What’s the latest on beef in the domestic market?

It’s a really positive story for beef. The last twelve weeks up to the 19th of April show that, excluding foodservice, domestic market growth has been over 20%. This has been driven by an increase in household penetration, with 130,000 new households purchasing beef over this period, and also spending more on their purchases.

The butchers’ channel has also grown by about 39%, which represents a huge increase on last year.

In terms of the product sales that are driving this growth, mince has been a big contributor as people stocked up in the initial response to COVID-19, but more recently we’ve also seen a spike in steak sales. This could be due to people enjoying the weather and using their barbeques a bit more.

And what’s the latest on lamb?

Lamb’s another good story as we’ve seen about a 12% growth on this time last year.

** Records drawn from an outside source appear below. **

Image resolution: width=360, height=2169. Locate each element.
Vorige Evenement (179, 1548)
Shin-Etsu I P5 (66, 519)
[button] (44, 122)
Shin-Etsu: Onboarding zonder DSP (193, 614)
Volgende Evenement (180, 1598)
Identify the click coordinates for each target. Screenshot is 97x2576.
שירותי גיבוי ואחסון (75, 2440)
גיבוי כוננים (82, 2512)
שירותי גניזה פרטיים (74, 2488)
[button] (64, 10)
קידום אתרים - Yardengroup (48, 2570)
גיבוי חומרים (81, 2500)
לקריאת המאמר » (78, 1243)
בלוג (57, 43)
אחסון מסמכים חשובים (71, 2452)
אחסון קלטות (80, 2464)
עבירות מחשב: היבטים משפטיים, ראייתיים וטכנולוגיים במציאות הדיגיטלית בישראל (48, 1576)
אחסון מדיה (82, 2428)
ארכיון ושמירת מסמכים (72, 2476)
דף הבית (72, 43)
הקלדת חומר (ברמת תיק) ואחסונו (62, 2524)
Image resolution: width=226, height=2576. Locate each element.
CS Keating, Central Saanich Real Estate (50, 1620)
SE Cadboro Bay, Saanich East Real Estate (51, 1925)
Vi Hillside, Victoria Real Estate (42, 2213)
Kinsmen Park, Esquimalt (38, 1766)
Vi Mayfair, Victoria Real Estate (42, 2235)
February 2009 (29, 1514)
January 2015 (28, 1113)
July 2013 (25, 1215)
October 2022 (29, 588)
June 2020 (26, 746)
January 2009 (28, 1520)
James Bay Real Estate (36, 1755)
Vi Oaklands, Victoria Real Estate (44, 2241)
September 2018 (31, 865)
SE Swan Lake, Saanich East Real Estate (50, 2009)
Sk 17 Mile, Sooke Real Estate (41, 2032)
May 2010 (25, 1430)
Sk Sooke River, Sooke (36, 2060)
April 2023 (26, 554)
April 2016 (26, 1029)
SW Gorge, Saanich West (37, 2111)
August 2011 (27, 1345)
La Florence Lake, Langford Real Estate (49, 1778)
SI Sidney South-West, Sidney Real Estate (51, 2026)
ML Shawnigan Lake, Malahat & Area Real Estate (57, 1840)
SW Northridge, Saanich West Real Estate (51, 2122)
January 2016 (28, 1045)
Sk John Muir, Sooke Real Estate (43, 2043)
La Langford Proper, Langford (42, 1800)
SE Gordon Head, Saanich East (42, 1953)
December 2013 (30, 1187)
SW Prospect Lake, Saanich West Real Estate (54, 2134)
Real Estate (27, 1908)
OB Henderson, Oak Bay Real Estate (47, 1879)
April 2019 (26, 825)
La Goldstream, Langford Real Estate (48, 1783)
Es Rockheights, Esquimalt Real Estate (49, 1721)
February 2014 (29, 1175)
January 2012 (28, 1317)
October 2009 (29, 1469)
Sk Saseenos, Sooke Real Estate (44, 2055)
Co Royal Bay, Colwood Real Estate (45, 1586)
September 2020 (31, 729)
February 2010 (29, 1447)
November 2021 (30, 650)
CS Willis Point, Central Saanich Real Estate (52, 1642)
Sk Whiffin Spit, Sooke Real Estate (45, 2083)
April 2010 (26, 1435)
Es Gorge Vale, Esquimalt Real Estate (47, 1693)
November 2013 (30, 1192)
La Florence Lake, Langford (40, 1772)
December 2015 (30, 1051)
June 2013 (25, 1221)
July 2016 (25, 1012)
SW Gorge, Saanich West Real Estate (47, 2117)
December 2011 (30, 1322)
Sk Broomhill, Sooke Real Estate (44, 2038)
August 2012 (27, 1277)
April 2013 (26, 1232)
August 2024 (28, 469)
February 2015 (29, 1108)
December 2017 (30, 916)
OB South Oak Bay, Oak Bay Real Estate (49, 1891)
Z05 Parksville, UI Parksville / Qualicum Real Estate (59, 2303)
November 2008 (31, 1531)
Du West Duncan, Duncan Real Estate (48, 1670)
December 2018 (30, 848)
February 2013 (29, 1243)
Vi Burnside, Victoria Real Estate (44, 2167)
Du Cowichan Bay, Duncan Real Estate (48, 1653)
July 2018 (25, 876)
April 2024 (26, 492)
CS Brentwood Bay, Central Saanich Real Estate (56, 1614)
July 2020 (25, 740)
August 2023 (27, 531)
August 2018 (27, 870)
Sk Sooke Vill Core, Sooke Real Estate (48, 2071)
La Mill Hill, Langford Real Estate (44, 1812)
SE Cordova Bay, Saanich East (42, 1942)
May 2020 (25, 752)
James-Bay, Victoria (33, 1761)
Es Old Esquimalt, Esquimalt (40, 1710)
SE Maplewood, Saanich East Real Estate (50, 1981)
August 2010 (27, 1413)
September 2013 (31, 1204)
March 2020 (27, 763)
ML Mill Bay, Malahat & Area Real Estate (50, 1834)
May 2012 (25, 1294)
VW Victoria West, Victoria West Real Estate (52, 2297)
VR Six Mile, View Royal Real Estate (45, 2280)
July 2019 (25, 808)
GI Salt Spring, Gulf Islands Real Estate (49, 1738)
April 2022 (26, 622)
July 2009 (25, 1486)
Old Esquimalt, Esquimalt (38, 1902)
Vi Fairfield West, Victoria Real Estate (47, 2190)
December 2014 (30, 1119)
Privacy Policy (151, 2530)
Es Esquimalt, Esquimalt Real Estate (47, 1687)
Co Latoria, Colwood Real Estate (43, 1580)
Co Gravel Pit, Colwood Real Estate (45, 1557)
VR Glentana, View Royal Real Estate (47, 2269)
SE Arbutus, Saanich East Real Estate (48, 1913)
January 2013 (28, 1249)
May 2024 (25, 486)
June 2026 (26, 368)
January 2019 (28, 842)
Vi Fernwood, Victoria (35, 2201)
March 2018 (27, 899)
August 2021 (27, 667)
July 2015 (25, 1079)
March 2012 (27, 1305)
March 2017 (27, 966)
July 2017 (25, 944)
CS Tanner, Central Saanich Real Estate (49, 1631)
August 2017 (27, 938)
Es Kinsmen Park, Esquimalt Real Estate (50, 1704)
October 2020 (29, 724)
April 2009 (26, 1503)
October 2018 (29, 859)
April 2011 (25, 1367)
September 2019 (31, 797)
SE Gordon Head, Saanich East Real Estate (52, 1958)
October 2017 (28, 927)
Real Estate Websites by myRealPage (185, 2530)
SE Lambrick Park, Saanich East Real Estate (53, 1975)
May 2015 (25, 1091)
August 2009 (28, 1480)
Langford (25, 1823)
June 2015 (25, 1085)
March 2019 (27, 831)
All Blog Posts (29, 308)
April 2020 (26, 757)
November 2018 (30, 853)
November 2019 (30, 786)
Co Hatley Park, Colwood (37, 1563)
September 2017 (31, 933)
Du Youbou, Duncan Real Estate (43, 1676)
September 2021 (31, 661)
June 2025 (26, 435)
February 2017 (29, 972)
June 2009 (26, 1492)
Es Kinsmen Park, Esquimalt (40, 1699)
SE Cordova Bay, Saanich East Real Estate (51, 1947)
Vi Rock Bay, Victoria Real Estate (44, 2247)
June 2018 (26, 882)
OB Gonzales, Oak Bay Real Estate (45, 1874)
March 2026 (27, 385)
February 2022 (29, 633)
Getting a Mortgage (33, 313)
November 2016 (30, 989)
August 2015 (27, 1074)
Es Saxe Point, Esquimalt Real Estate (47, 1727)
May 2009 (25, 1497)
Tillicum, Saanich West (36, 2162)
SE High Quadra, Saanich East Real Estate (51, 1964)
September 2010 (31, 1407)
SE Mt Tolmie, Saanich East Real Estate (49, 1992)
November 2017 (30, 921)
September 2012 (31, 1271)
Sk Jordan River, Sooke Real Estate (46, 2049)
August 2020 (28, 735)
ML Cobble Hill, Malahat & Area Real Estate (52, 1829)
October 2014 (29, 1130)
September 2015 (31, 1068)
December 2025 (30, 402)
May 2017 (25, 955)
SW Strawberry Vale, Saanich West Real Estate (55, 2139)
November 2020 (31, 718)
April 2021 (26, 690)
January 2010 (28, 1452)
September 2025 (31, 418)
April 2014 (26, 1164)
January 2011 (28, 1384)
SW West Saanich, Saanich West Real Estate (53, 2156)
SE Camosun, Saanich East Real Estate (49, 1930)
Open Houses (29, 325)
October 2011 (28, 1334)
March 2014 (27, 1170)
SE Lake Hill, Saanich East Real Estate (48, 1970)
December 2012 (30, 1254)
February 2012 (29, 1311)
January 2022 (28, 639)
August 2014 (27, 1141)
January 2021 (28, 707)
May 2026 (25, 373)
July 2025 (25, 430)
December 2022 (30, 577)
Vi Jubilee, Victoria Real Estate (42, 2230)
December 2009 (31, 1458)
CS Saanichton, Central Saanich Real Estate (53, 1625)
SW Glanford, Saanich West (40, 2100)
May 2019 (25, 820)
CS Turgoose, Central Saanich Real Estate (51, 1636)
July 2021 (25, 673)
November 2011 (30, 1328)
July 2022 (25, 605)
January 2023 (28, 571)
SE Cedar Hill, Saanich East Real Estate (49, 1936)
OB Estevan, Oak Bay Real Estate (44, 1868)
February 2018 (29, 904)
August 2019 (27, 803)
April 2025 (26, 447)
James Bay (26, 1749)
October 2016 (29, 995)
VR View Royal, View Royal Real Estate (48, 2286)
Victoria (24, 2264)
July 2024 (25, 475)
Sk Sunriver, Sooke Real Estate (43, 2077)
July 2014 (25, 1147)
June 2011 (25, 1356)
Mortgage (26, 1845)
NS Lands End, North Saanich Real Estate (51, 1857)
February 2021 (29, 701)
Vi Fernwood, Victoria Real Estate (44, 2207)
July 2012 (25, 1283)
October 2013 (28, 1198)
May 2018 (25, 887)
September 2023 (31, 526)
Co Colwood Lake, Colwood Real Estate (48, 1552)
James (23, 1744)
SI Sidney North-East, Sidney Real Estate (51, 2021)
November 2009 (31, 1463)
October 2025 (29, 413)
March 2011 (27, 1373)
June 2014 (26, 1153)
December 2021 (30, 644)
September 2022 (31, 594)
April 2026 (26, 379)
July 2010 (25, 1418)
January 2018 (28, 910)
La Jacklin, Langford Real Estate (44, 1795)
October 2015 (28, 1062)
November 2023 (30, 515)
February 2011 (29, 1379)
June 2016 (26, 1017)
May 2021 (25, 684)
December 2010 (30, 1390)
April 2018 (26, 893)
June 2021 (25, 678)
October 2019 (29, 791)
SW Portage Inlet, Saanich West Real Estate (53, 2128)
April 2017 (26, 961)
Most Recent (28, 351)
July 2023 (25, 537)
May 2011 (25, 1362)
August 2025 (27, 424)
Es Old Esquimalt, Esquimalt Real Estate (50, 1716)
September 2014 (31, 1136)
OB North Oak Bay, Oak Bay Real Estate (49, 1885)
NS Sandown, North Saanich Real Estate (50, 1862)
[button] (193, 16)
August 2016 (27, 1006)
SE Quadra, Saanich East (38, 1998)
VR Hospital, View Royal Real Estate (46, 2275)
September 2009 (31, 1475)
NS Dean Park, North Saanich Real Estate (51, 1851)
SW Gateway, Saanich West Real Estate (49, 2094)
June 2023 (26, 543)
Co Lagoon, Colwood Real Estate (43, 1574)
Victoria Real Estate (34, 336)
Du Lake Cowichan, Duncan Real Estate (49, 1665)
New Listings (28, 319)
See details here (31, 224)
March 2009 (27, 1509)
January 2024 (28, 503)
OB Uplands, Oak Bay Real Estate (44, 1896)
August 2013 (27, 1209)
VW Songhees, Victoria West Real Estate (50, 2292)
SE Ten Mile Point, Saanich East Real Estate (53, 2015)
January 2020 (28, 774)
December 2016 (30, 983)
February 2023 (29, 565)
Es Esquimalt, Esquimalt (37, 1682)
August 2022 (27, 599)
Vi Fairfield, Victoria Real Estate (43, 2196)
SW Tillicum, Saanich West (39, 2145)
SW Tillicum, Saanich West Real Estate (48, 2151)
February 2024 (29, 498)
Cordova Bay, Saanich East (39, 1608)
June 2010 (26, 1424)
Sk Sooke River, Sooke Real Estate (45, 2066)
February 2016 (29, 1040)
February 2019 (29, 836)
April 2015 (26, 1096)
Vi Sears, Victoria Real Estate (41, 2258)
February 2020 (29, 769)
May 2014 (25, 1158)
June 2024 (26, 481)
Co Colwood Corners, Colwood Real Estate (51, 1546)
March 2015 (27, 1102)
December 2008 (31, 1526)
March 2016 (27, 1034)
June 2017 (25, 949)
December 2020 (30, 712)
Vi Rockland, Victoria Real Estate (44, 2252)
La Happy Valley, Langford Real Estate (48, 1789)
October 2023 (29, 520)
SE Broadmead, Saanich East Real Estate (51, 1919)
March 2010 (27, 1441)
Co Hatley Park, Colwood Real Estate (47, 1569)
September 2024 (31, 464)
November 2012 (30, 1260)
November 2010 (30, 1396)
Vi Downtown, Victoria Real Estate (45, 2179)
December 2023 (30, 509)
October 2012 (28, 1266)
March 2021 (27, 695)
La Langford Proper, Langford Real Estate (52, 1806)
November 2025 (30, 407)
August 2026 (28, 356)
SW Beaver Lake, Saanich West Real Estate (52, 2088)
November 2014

There’s actually been less people buying into lamb, but the people that are buying are spending more and that’s been where we’ve seen the increase.

Similarly to beef, butcher channels are also growing at about twice the national average for lamb sales at around 23% and are seeing a big increase in average spending, which is another positive.

In terms of cuts, lamb legs and lamb cutlets are the key products driving these sales.

The foodservice sector has been facing a lot of challenges with the current situation. What’s MLA and your team doing to support this sector?

We’ve been really busy with a range of marketing activities. For example, last week, we filmed a video series called ‘Red Meat over Fire’ in the backyard of our corporate chef, Sam Burke.

We’re going to use this footage across our social media and digital channels as a learning tool for foodservices to produce these dishes when they go back to full-time service.

We also filmed each red meat dish in a meal kit format, as we’ve seen the foodservice industry pivot towards offering these to compliment their revenue. We’re hoping that they can utilise this media to inspire their own meal kit menus.


Behind the scenes as MLA’s Product & Business Development Manager and Corporate Chef, Sam Burke, films the new Red Meat over Fire video series.

You’ve referenced that retail is going from strength to strength at the moment. What’s MLA doing in terms of its programs in retail?

We’re currently taking the opportunity to pivot into a new ‘Healthy Meals’ program and away from our Olympics programming, as the Tokyo Games has been postponed.

To achieve this, we’ve been doing a lot of magazine advertising on recipe inspiration for secondary cuts, and lots of digital advertising to promote beef’s role in a healthy diet.

We’re also taking the time to research and test new ideas. An example of this is that we’re trialling QR codes on red meat products that consumers can use their phone to scan and be given a downloadable recipe.

Lastly, is it fact or fiction that despite increases in sales, there’s actually less traffic going through large retail at the moment?

People’s shopping habits have changed quite significantly, as they move away from top-up shopping to stock-up shopping, which means that they’re frequenting stores less but still spending more.

This isn’t the case for butchers though, as they are seeing more buyers coming in, buying products more frequently, and spending more, so it’s a brilliant story there.